26/04/13 - Burger King lucra 150% a mais - mesmo vendendo bem menos

 

Estratégia de focar operação em franquias vem fazendo rede de fast food reduzir drasticamente os custos da operação sob o comando de executivos brasileiros

O Burger King anunciou hoje os resultados do primeiro trimestre do ano. Apesar de reconhecer uma queda não esperada nas vendas globais comparáveis - o decréscimo foi de 1,4% - a rede de fast food reportou um lucro 150% maior. Os ganhos foram de 35,8 milhões de dólares, ante 14,3 milhões de dólares entregues no mesmo período de 2012.

O resultado foi atingido mesmo com uma queda de 42,5% na receita, que passou de 569,9 milhões para 327,7 milhões de dólares. A estratégia de focar a operação em franquias, ao invés de restaurantes próprios, ajuda a explicar essa equação.

Hoje, o faturamento com franquias e direitos de propriedade responde por 63% de tudo que a companhia ganha - mais que o dobro do percentual entregue há apenas um ano. Nesse contexto, o Burger King conseguiu reduzir drasticamente suas despesas com funcionários, produtos e outros custos operacionais.

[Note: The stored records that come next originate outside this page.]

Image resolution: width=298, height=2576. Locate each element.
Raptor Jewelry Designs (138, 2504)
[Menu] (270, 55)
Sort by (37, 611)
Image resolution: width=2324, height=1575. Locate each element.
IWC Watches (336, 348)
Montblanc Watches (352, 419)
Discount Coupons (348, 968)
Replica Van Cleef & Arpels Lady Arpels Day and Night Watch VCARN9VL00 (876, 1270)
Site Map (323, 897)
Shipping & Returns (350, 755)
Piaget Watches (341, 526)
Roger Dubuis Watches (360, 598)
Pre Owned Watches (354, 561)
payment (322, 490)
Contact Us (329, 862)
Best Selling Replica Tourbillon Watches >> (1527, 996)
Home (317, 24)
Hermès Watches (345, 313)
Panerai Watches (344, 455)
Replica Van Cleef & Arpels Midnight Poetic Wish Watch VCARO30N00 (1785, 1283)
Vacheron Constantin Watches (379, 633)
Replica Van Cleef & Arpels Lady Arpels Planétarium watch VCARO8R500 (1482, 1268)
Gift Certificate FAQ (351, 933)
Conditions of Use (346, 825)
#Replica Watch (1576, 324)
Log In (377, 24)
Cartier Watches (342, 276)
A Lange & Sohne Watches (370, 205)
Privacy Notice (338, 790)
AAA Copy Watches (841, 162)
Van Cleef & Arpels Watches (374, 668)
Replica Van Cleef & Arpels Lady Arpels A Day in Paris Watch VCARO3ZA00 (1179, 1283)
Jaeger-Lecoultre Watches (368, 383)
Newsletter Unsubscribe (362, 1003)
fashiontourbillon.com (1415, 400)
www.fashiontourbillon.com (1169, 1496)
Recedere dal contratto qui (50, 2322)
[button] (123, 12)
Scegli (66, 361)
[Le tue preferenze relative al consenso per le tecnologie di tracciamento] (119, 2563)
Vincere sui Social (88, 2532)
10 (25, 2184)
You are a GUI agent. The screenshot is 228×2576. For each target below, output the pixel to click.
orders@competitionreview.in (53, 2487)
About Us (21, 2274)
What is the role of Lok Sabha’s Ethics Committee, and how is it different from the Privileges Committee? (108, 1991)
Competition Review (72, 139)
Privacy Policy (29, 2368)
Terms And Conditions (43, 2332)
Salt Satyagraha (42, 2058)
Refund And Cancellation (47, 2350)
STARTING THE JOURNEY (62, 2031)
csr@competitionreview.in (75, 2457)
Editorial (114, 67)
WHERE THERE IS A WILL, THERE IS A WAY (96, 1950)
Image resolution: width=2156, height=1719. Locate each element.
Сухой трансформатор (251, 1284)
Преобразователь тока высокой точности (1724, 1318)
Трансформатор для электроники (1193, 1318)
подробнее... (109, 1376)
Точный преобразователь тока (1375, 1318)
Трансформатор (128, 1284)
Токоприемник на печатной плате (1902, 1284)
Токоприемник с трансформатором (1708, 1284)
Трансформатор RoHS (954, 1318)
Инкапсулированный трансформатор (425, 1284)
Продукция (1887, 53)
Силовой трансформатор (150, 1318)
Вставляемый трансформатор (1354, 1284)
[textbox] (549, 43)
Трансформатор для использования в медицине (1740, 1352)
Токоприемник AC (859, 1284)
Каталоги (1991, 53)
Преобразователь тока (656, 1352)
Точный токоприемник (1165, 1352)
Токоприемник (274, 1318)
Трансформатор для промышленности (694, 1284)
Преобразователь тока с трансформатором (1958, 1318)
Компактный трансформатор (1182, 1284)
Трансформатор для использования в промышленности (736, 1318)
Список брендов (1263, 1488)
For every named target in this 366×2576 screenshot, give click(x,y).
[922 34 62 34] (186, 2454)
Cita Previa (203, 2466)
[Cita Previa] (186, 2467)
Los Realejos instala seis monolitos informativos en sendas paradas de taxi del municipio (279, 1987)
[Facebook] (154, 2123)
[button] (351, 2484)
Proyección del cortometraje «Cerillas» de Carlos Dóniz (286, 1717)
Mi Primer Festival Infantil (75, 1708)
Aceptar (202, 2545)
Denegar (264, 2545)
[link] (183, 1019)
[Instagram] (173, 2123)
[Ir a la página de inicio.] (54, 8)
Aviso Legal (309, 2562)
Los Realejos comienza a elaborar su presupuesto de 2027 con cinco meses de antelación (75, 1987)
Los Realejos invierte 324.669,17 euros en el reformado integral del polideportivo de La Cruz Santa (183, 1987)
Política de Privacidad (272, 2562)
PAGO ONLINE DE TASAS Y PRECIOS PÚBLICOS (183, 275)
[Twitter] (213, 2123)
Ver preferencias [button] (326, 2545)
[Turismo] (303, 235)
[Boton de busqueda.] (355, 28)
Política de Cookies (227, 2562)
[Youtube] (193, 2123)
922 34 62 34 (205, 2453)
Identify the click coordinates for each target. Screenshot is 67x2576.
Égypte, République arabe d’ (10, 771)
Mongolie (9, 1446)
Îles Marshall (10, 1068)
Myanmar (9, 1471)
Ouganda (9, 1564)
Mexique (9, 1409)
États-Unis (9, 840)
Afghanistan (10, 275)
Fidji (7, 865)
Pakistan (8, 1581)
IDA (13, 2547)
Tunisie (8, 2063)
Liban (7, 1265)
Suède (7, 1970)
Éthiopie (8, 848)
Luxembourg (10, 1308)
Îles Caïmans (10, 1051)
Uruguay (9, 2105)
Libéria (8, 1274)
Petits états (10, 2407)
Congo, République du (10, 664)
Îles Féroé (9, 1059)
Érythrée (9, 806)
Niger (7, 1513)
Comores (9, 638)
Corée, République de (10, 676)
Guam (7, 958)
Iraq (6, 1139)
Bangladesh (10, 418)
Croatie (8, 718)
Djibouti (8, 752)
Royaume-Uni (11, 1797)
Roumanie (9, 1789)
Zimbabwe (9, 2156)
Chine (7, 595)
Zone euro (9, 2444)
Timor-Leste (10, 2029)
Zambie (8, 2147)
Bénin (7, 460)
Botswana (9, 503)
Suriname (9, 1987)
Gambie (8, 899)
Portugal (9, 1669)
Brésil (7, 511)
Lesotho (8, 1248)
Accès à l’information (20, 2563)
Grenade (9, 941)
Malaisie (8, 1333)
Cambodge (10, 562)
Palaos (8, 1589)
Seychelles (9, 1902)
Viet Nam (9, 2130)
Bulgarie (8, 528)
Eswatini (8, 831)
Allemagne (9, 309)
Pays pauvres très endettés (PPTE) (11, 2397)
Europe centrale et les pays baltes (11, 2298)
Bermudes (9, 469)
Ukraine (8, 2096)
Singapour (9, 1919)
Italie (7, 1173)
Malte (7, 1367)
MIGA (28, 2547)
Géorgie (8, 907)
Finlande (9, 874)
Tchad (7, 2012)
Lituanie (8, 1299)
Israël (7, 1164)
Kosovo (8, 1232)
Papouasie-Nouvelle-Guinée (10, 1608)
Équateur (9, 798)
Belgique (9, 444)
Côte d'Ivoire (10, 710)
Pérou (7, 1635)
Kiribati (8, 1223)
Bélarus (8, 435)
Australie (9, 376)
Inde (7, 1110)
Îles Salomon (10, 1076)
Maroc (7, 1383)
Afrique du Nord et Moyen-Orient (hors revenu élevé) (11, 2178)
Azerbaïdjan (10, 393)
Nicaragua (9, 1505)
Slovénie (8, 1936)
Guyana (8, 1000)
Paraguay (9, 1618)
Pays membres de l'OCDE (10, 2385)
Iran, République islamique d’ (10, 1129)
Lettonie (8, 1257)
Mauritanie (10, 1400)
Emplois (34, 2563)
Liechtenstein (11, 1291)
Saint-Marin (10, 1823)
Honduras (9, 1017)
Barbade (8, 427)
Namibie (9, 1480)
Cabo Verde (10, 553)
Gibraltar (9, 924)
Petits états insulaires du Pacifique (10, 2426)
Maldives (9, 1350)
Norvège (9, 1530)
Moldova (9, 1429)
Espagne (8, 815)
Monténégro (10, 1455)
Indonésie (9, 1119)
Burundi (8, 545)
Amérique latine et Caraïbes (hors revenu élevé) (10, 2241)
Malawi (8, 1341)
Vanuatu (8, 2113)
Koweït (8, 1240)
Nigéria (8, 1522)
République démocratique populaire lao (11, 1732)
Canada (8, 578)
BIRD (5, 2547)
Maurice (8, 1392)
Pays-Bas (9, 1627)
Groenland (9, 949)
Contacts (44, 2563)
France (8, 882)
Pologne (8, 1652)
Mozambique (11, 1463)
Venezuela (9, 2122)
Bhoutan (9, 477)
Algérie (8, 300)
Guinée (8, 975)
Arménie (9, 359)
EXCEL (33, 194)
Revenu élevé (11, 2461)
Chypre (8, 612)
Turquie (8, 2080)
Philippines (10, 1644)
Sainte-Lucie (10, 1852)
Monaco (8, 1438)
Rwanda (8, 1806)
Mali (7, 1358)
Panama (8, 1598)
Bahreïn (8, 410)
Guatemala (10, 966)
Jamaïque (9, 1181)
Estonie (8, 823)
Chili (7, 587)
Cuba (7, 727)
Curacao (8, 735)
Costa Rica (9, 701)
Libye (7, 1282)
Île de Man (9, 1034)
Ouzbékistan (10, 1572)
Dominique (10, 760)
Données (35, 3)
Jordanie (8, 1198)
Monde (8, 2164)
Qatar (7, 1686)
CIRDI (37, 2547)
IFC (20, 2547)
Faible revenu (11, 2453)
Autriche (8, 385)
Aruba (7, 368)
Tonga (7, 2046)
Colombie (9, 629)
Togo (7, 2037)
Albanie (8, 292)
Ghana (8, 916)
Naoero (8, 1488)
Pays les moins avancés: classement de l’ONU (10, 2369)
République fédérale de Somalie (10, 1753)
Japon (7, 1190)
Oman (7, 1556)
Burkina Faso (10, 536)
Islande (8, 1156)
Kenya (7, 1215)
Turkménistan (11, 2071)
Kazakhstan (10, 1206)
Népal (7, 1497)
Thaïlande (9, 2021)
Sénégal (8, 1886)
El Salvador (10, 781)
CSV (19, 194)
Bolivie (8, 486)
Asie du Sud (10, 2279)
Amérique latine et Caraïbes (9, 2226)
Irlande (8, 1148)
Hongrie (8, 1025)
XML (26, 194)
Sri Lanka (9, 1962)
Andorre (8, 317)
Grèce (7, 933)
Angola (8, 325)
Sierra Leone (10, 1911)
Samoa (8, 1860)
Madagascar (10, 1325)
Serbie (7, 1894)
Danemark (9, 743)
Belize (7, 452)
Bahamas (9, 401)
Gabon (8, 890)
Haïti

O corte total foi de 53,6% em um ano.

 

Os números refletem as mudanças implementadas na gestão da companhia depois de setembro de 2010, quando o fundo 3G Capital, dos empresários brasileiros Jorge Paulo Lemann, Marcel Telles e Beto Sicupira, adquiriu a rede de lanchonetes.

A exemplo do que foi feito no banco Garantia e na Ambev, que também foram transformados pelos executivos, limar custos virou uma obsessão. No fim de junho de 2012, a companhia voltou à bolsa depois do fundo britânico Justice Holdings comprar uma participação na rede.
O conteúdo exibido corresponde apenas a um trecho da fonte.